Determine the largest square surrounded by a bunch of matches (each match is either horizontal or vertical), return the length of the largest square.

The input is a matrix of points. Each point has one of the following values:

0 - there is no match to its right or bottom.

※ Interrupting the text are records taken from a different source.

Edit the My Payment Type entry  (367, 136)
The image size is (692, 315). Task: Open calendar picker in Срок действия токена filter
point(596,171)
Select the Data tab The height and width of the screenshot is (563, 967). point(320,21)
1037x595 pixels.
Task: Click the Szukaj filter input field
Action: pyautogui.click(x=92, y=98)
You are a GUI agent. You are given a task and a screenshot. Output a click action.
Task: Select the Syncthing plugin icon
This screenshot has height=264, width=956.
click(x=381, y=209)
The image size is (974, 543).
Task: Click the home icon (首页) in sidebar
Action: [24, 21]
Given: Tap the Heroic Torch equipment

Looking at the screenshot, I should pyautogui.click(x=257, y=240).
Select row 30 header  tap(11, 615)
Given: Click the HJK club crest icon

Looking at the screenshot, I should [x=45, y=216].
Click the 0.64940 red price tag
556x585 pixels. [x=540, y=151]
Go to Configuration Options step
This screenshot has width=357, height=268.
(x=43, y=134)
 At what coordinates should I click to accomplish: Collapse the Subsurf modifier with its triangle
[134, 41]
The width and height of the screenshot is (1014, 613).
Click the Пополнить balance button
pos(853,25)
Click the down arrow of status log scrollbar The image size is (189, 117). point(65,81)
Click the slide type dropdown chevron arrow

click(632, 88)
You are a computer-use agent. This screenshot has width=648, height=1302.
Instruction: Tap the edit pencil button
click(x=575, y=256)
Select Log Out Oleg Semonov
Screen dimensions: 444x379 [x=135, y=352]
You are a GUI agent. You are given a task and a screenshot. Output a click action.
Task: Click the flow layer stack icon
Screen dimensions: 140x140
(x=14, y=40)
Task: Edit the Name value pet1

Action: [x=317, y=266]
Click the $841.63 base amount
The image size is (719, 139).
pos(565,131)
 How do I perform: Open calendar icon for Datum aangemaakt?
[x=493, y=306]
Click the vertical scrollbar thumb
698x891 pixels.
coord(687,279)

1 - there is a match to its right.

2 - there is a match to its bottom.

3 - there is a match to its right, and a match to its bottom.

Assumptions

The given matrix is guaranteed to be of size M * N, where M, N >= 0

Examples

{{3, 1, 1, 3, 0, 1, 1, 0},

{2, 0, 0, 2, 0, 0, 0, 0},

{3, 1, 3, 0, 0, 0, 0, 0},

{2, 0, 2, 0, 0, 0, 0, 0},

{1, 1, 0, 0, 0, 0, 0, 0}}

This matrix represents the following bunch of matches:

The largest square has a length of 2.

Solution:

public class Solution {
  public int largestSquareOfMatches(int[][] matrix) {
    // Write your solution here
    // base case 
    if (matrix == null){
      return 0;
    }
    int n = matrix.length;
    int m = matrix[0].length;

    if (n == 0 || m == 0){
      return 0;
    }

    int[][] right = new int[n][m];
    int[][] down = new int[n][m];
    int result = 0;
    // induction

    for (int i = n - 1; i >= 0; i--){
      for (int j = m - 1; j >= 0; j--){
        if (matrix[i][j] == 1){
          right[i][j] = right[i][j+1] + 1;
        }else if (matrix[i][j] == 2){
          down[i][j] = down[i+1][j] + 1;
        }else if (matrix[i][j] == 3){
          right[i][j] = right[i][j+1]+1;
          down[i][j] = down[i+1][j] + 1;
        }

        for (int len = Math.min(right[i][j], down[i][j]); len > 0; len--){
          if (right[i+len][j] >= len && down[i][j+len] >= len){
            result = Math.max(result, len);
          }
        }

      }

    }

    return result;
  }
}

// TC: O(n^3)
// SC: O(n^2)